Snapshot packing/import and git mirror mechanics are shared through
crawlkit. Discrawl still owns Discord-specific privacy policy: @me direct
messages, wiretap sync state, and local-only desktop rows are excluded from
published snapshots and are preserved locally on import.
Publisher
discrawl publish --remote https://github.com/example/discord-archive.git --push
discrawl publish --readme path/to/discord-backup/README.md --push
The publisher uses your existing bot-synced archive. It exports non-DM tables only.
Subscriber
discrawl subscribe https://github.com/example/discord-archive.git
discrawl search "launch checklist"
discrawl messages --channel general --hours 24
subscribe is the Git-only setup path. It writes a config with discord.token_source = "none", imports the snapshot, and does not require a Discord bot token. sync and tail remain disabled in this mode because they need live Discord access.
Auto-update
Once share.remote is configured, read commands auto-fetch and import when the local share import is older than share.stale_after (default 15m):
discrawl subscribe --stale-after 15m https://github.com/example/discord-archive.git
discrawl subscribe --no-auto-update https://github.com/example/discord-archive.git
discrawl update forces the same pull/import step manually. Snapshot imports are delta-planned from crawlkit shard fingerprints. Older manifests without those fields fall back to Git blob identity, so the common publish shape only imports the changed message tail shard plus small cursor tables. Unsafe table-shape changes still fall back to a full import.

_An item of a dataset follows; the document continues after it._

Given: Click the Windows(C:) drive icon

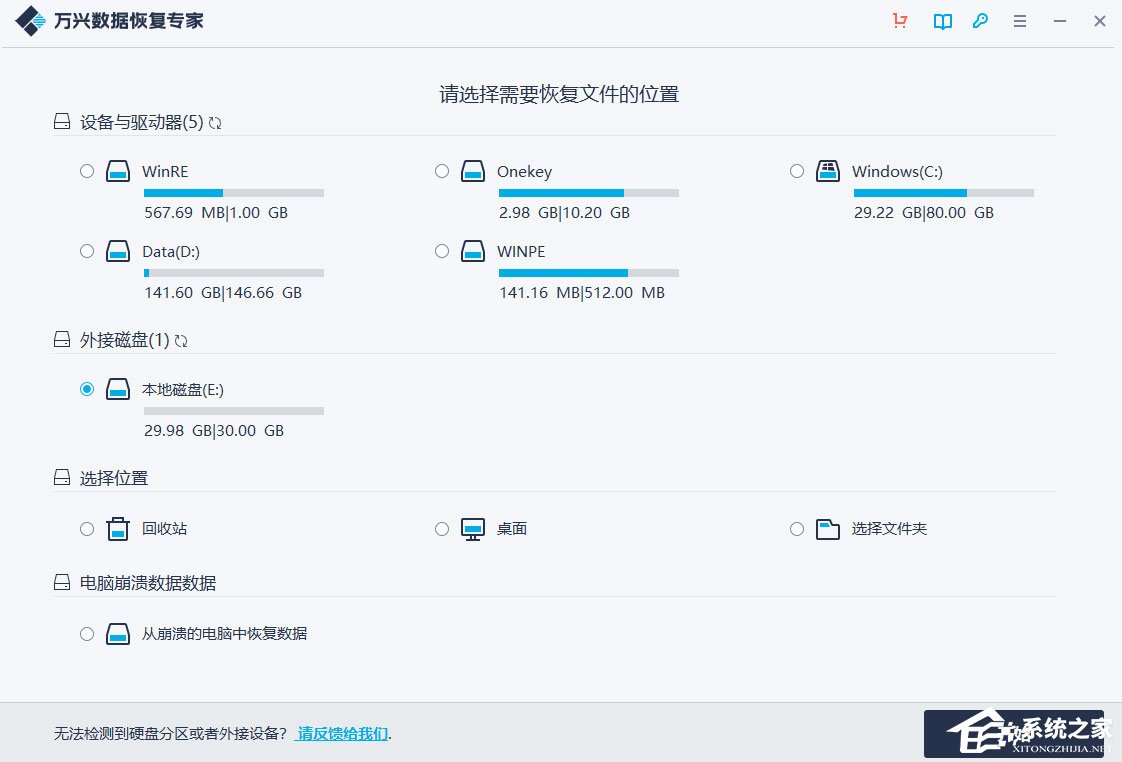Looking at the screenshot, I should [828, 170].
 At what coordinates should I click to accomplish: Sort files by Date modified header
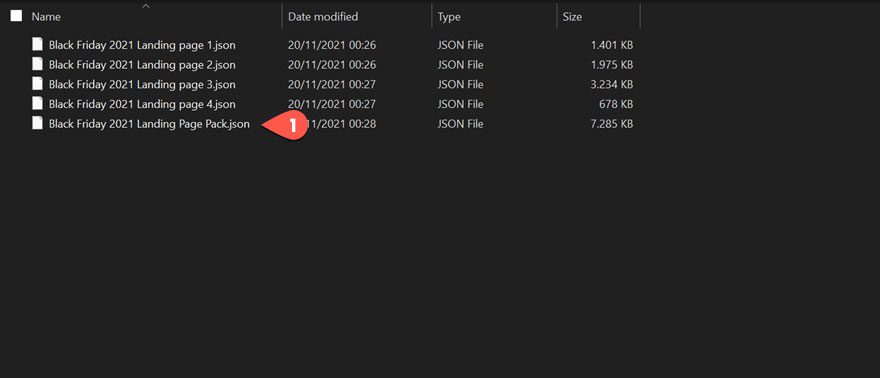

discrawl sync does not auto-import the share unless --update=auto or --update=force is provided, so routine live refreshes stay fast.
Hybrid mode
Keep normal Discord credentials configured and set share.remote:
discrawl sync --update=auto # import snapshot delta first, then live deltas
discrawl messages --sync # blocking pre-query sync for matched scope
discrawl sync --all-channels # broader live repair
discrawl sync --full # historical backfill
What is published
- non-DM archive tables (DM
@merows are always excluded) - README activity block - latest update time, latest archived message, archive totals, day/week/month activity
embedding_jobsis never exported
Backing up vectors
discrawl publish --with-embeddings --push
discrawl subscribe --with-embeddings https://github.com/example/discord-archive.git
discrawl update --with-embeddings
Stored under embeddings/<provider>/<model>/<input_version>/.... Import only restores matching identities; Ollama/nomic subscribers do not accidentally pick up OpenAI/text-embedding vectors. Publishing without --with-embeddings omits embedding manifests instead of carrying forward an older bundle.
CI
The Docker smoke test installs discrawl in a clean Go container, subscribes to a Git snapshot repo, then checks search, messages, sql, and report:
DISCRAWL_DOCKER_TEST=1 go test ./internal/cli -run TestDockerGitSourceSmoke -count=1
The backup workflows restore and save .discrawl-ci/discrawl.db with actions/cache. On a warm runner cache, scheduled publishers skip the pre-sync snapshot import and go straight to the live latest-message delta before publishing. Cache misses still import the latest published snapshot first so --latest-only has channel cursors to resume from.